Switch to Payroll, enter same details.
Switch to T&A (time and attendance) enter same details.
Find the worker, enter details and capture print.
No wonder HR gets frustrated and mistakes are made!
In the wish to provide best-of-breed components, installers are faced with integration issues in cabling, connecting, multiple databases and multiple UI (user interfaces). When the installer eventually gets all those working together, he leaves the HR and security managers with a number of programs to learn and to switch between during their daily tasks.
What are these interfaces?
Access control system (ACS) to time and attendance (T&A )
The ACS is primarily designed to contain rules controlling access and movement of people around the premises. At the same time it must keep a log of these movements for security purposes, which also facilitates the calculation of time worked by the T&A program.
The T&A system however, is built with rules needed to calculate worked time, deducting for breaks and identifying overtime. In the ACS the take-on process focuses on permission of access while in T&A the person is connected to shifts with various work rules.
Often these are completely separate, only connecting via an output file by the ACS of the clocking events. However, a much better and easily implemented solution is possible if the T&A program can access the ACS database. It can then extract the personal information it requires whenever it receives a clocking transaction, and in fact find that transaction in the database, without the need for the intermediate file. It still requires that an allocation of each person to his work rules is done within the T&A system at some time before reports are needed.
Common glitches experienced in this area of import of data by the T&A system are:
1. Readers are not or cannot be designated as access only, so that the T&A system is swamped with access information from every door on site.
2. Visitors and contract workers are not identified as non-clocking and their transactions are imported and must be excluded from the T&A reporting.
3. Cleaners, messengers and security staff move through the system many times and their work related clockings cannot easily be extracted from all the other movements.
T&A to payroll
Payroll contains a large amount of personal information about staff members as well as their rates of pay. Most of this is confidential and cannot be made visible to the operators of the other systems. The only regular input of data it needs is the time worked or attendance and leave information.
Where the T&A system is used to calculate time worked, the final process is the transfer of calculated times into payroll. Most payroll providers do not allow direct transfer into their systems as they have various checks in place to ensure integrity of their data. They also produce audit trails due to the importance of the information which controls money paid out to staff.
The common method is that the T&A system creates flat data files or populates an import table in the payroll system, and these are processed. On the employee capture side however, there is potential to integrate. This can be done either by a user interface in the T&A system that 'knows' the payroll database, or by using an integration management program as described below.
Biometrics to ACS
New generation biometric readers are utilised with many types of ACS. This is usually done by connecting the readers into Wiegand or similar ports on controllers of the ACS. Here the transaction data goes transparently into the ACS as would a reading from any of the ACS's own readers. However, a major difference is that biometric templates have to be captured, managed and communicated to the biometric reader. These templates are an encoded string of numbers that can be matched to biometric input (usually a fingerprint or hand scan).
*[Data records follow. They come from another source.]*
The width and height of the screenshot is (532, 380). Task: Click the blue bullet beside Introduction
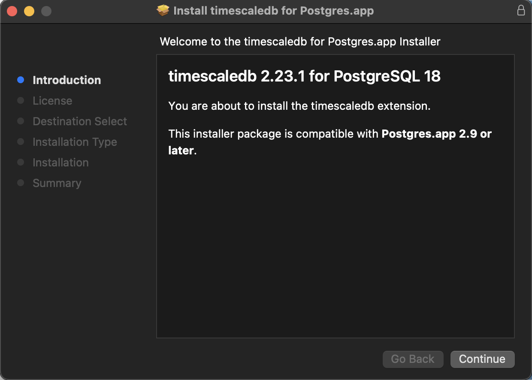point(21,80)
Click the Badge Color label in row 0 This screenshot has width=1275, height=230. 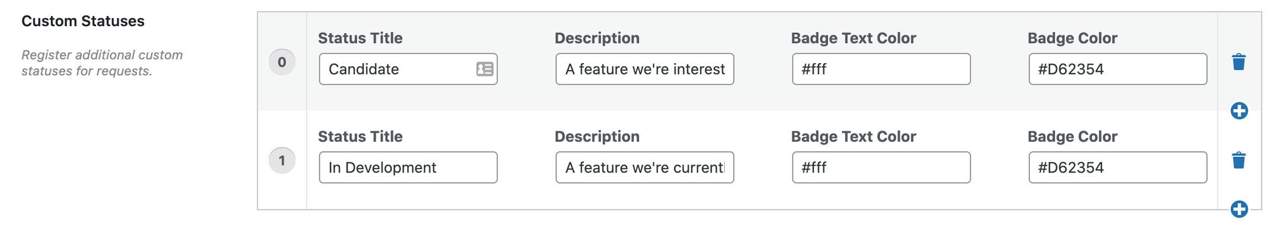pos(1072,38)
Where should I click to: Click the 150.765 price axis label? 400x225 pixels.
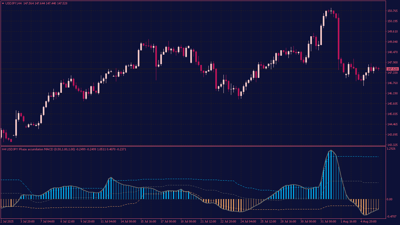(393, 11)
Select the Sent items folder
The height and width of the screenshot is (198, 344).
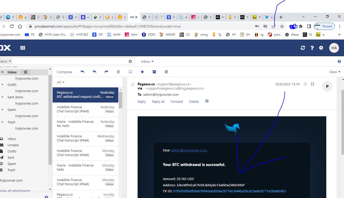point(15,97)
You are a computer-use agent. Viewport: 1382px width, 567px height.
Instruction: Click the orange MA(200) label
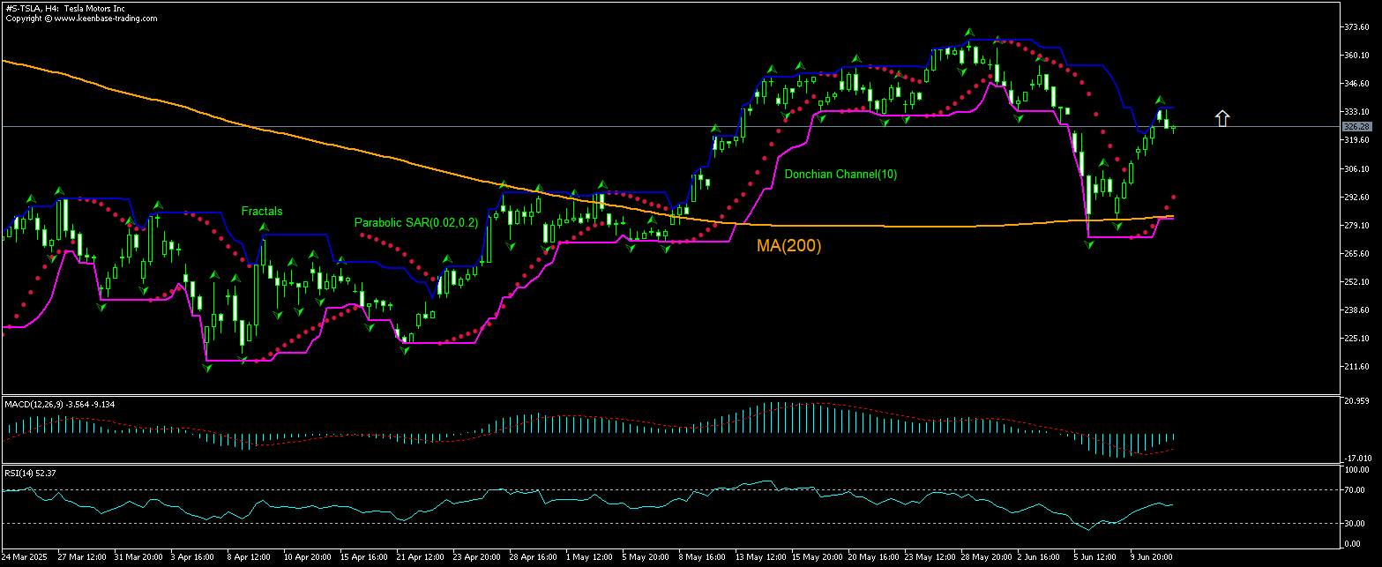click(x=788, y=246)
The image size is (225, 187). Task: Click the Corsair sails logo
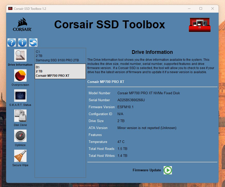[x=22, y=24]
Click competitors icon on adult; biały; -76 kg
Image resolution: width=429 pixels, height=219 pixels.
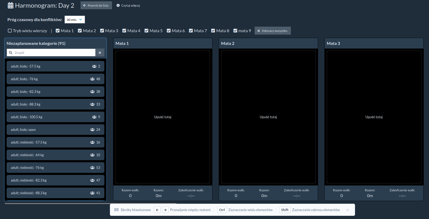[92, 79]
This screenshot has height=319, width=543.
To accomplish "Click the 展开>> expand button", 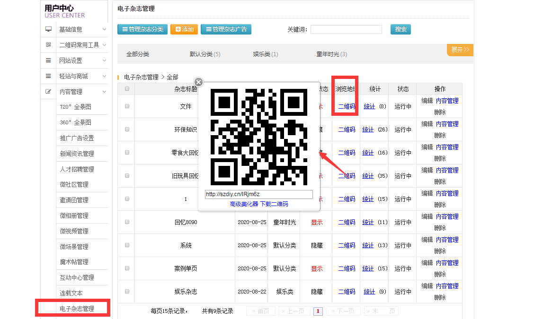I will 460,50.

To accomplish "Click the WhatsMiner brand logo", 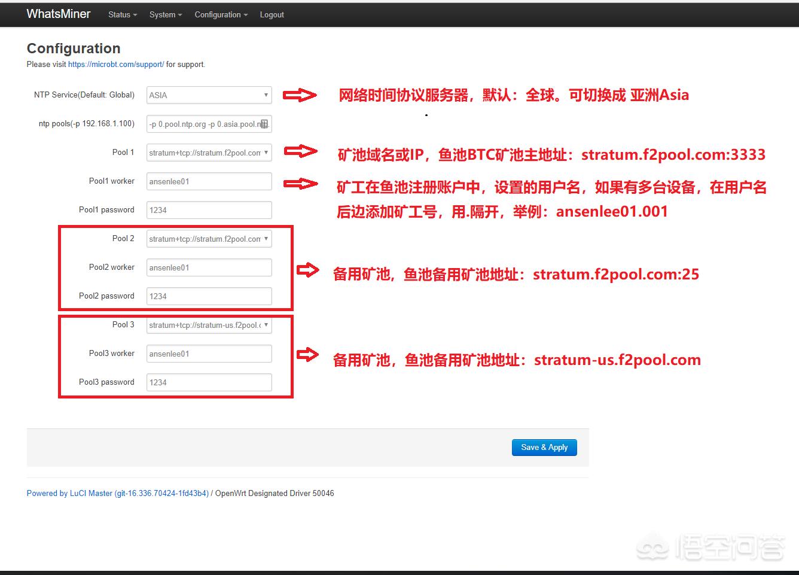I will pos(59,14).
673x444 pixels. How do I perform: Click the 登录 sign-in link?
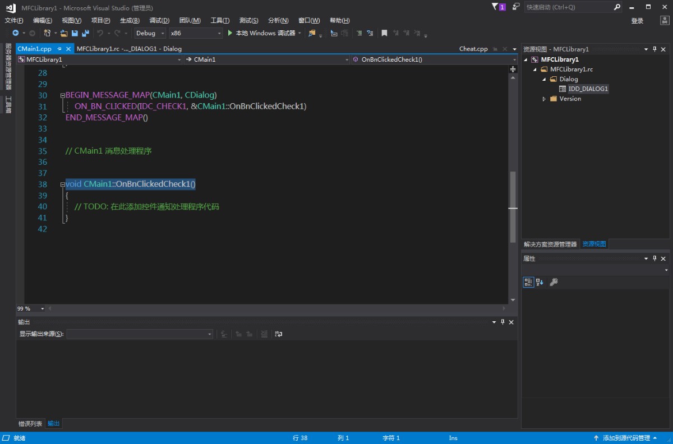[637, 20]
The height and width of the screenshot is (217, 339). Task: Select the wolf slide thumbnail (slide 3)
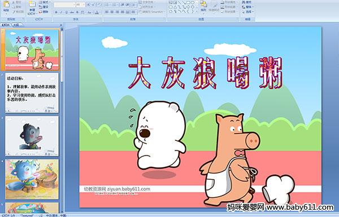32,136
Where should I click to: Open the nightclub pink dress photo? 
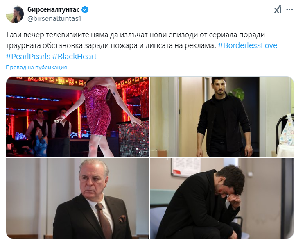coord(78,117)
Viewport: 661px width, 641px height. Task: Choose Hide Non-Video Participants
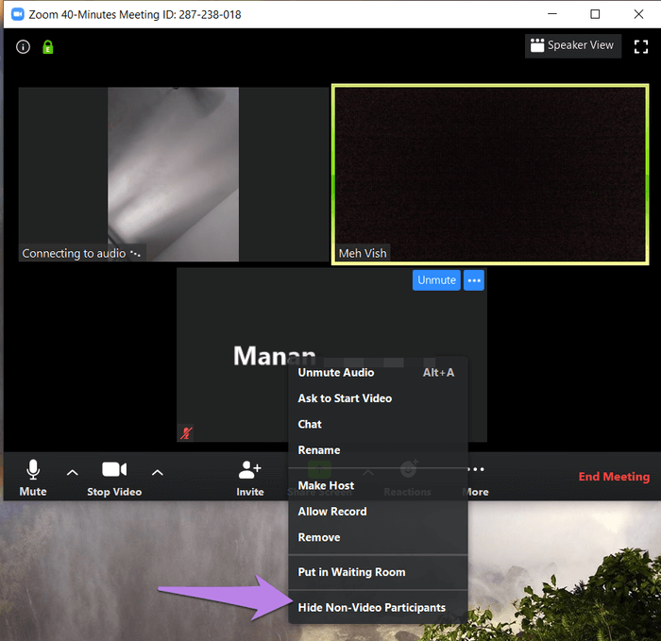(x=371, y=608)
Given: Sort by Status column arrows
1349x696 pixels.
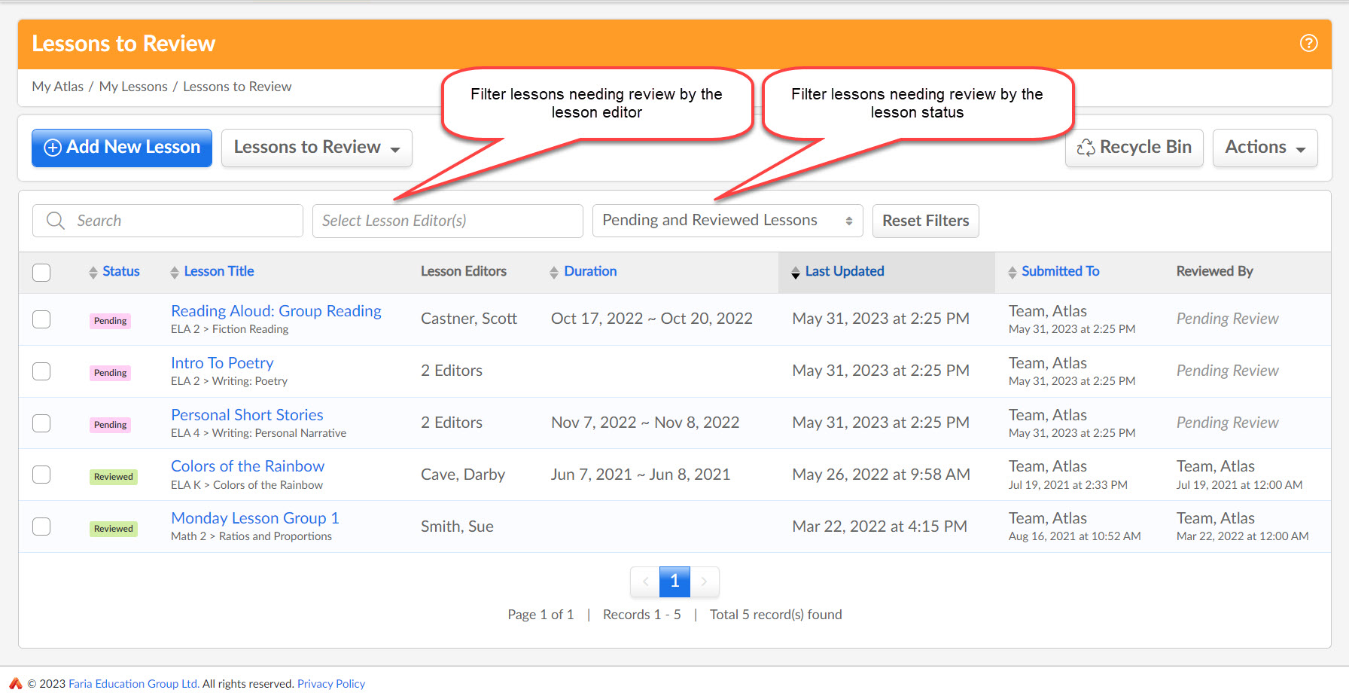Looking at the screenshot, I should [x=93, y=272].
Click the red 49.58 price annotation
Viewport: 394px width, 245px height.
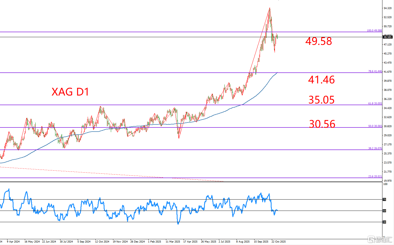(319, 41)
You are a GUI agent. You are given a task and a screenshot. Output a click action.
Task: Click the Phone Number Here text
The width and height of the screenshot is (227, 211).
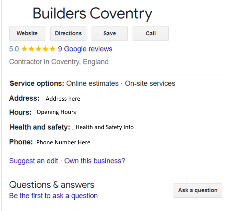pos(63,142)
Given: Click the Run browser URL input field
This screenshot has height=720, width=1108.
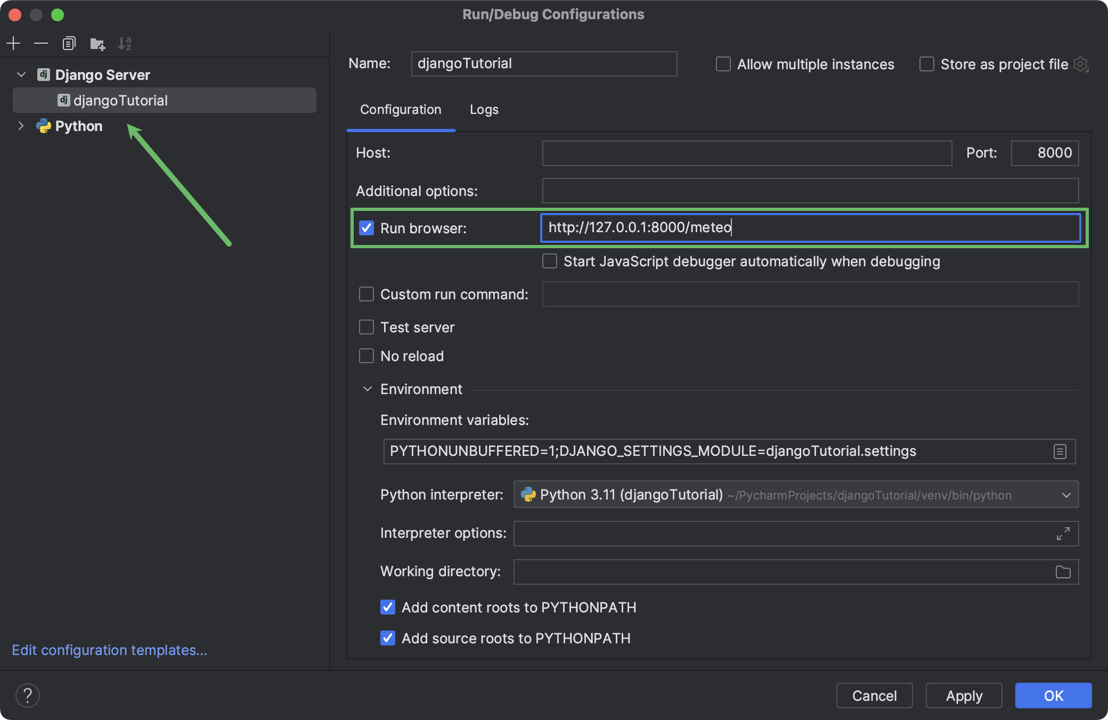Looking at the screenshot, I should (x=810, y=227).

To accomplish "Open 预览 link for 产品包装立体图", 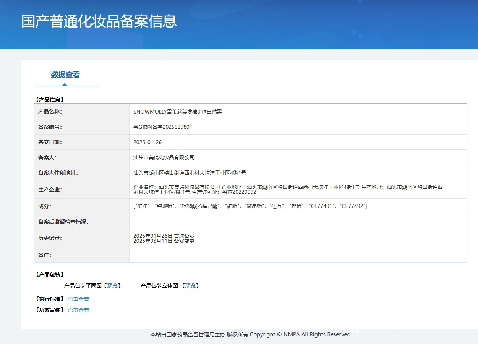I will (x=190, y=286).
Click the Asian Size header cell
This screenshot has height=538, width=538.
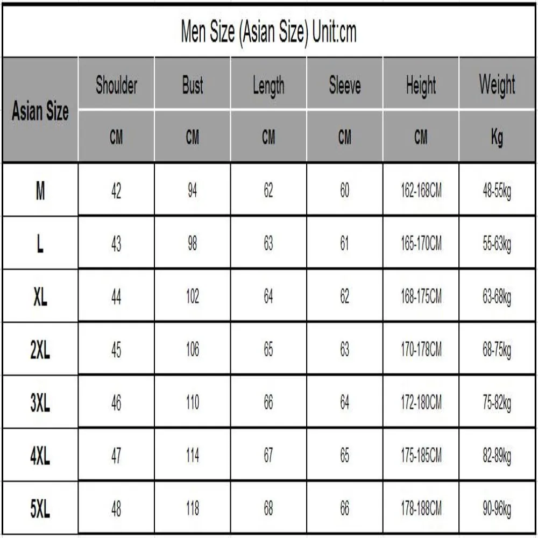click(x=40, y=110)
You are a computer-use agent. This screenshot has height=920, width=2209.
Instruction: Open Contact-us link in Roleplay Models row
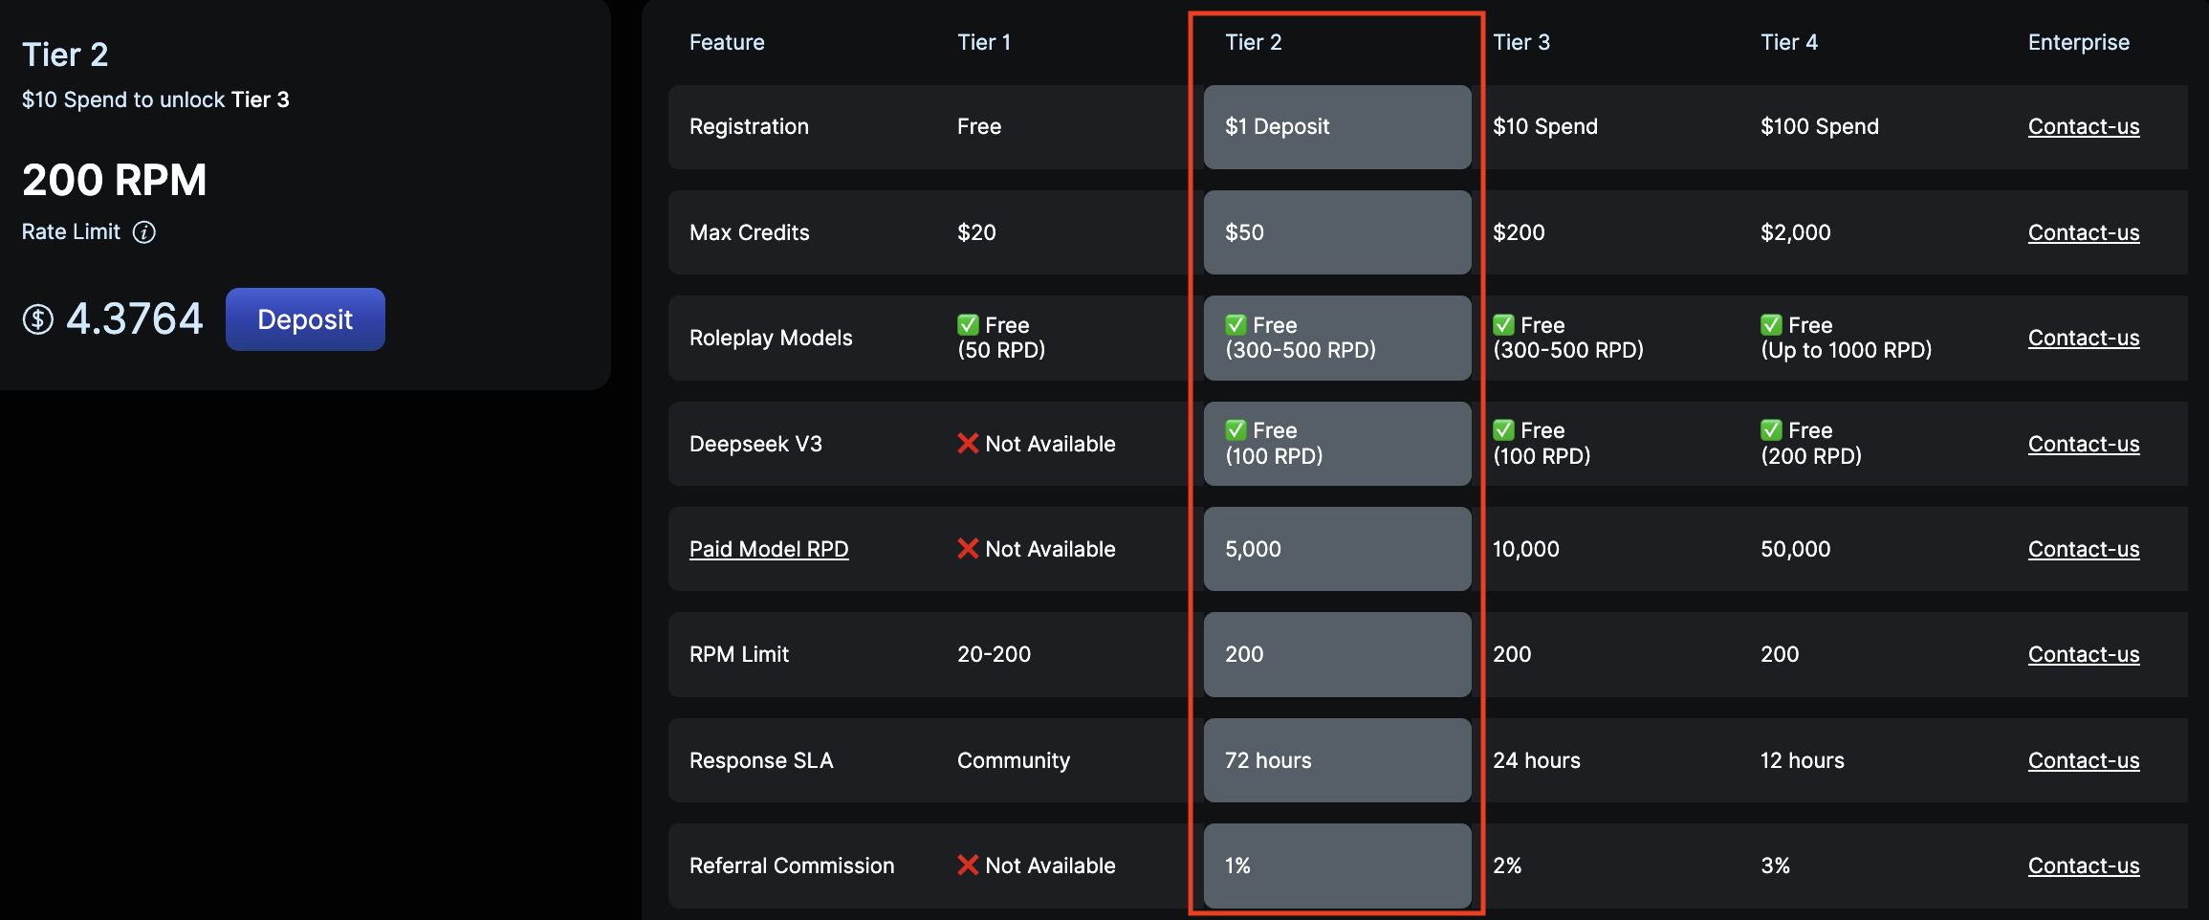(2084, 338)
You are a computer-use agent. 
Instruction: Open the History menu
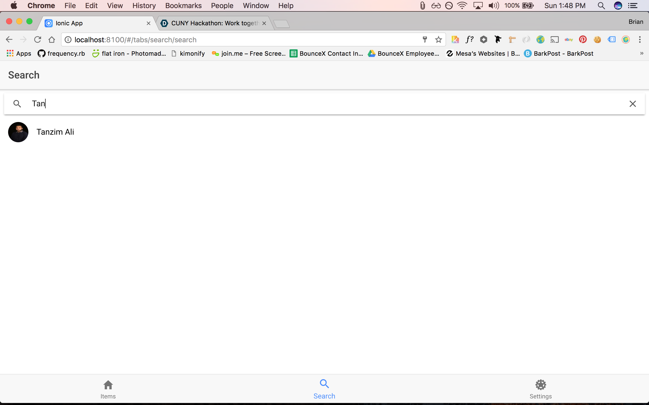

In most cases a second communication link is installed from the controlling computer and the biometric reader's own software must be used for take-on and template management. New integration software is becoming available to create a unified UI that handles the biometric take-on and creates the data record in the ACS. This alleviates much frustration and duplication of work at the data capture stage.
Often in a simple access control scenario, the ACS is not installed and the biometric readers alone control access.
A solution to the problem of data getting out of synch in the various systems and the need to do repeated capture of same data, is found in data integration managers. These programs are written or set-up with a knowledge of the database structures of the various products being integrated. They then run in the background and based on certain prioritisation rules, update each database so that it is in synch with the database of the product that has been set as the primary capture system.
Many of the larger enterprise ACS offer integration of CCTV, fire control and building management. These integrations are complex and are inadvisable to be undertaken in a piecemeal way by installers. Where needed, the system design must utilise an ACS that provides this functionality.